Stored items
.....

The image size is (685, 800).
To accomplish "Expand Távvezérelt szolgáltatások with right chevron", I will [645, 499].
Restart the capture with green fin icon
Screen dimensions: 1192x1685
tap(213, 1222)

.....

### THE TASK
Give back the entries exactly, so that each line matches the original.

### WRITTEN ANSWER
The image size is (685, 800).
To accomplish "Expand Távvezérelt szolgáltatások with right chevron", I will [645, 499].
Restart the capture with green fin icon
Screen dimensions: 1192x1685
tap(213, 1222)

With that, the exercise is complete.